6°) Décon­nec­tez-vous des réseaux sociaux et faites-vous du bien ! Face­book, Twit­ter et consorts consti­tuent une source avé­rée de nom­breuses patho­lo­gies : la para­noïa vir­tuelle (qui se mani­feste par une sen­sa­tion que cer­tains com­men­taires vous sont adres­sés per­son­nel­le­ment), le mal­en­ten­du thé­ra­peu­tique digi­tal (se dit de celles et ceux qui prennent les réseaux sociaux pour un psy), ou encore le cyber­ma­so­chisme (com­por­te­ment addic­tif d’un indi­vi­du qui jouit de visi­ter la page de gens qu’il trouve insup­por­tables).
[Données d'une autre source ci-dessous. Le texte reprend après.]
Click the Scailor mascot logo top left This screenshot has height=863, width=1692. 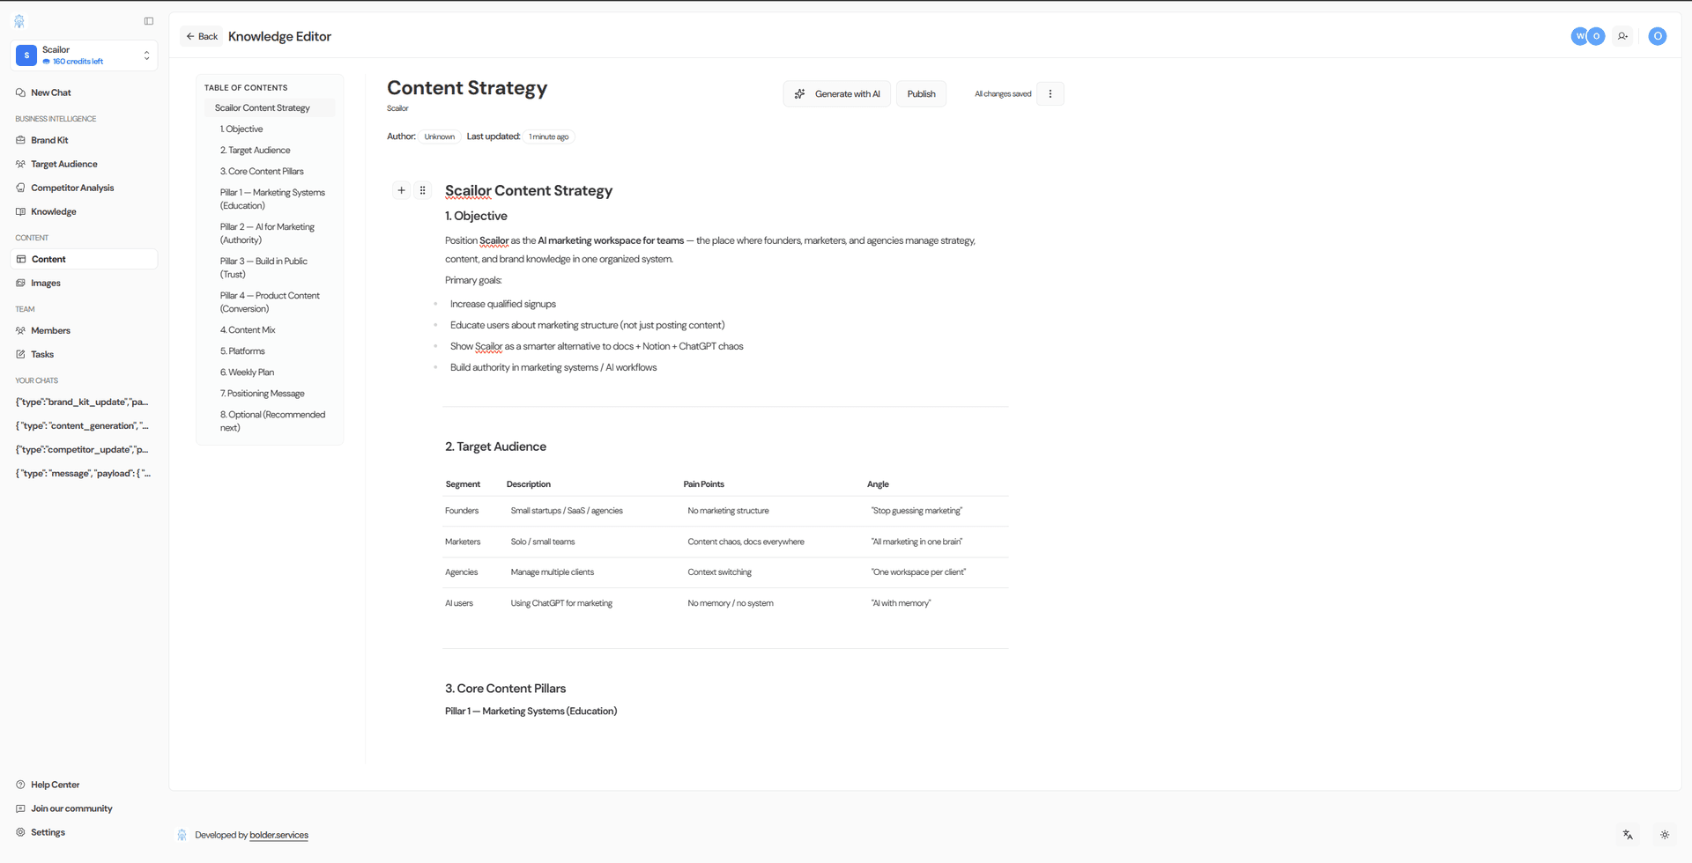tap(19, 20)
Rien de tel que de se faire du bien en dehors de ces espaces numé­riques. Ce soir, par exemple, je lirai De l’inconvénient d’être né de Cio­ran, un air de Bar­ba­ra en arrière-fond, quelques ognons crus en guise de gueu­le­ton, et puis je regar­de­rai Shoah de Claude Lanzmann.

Bref, cher·e·s col­lègues, faites atten­tion à vous en ces temps trou­blés et incertains.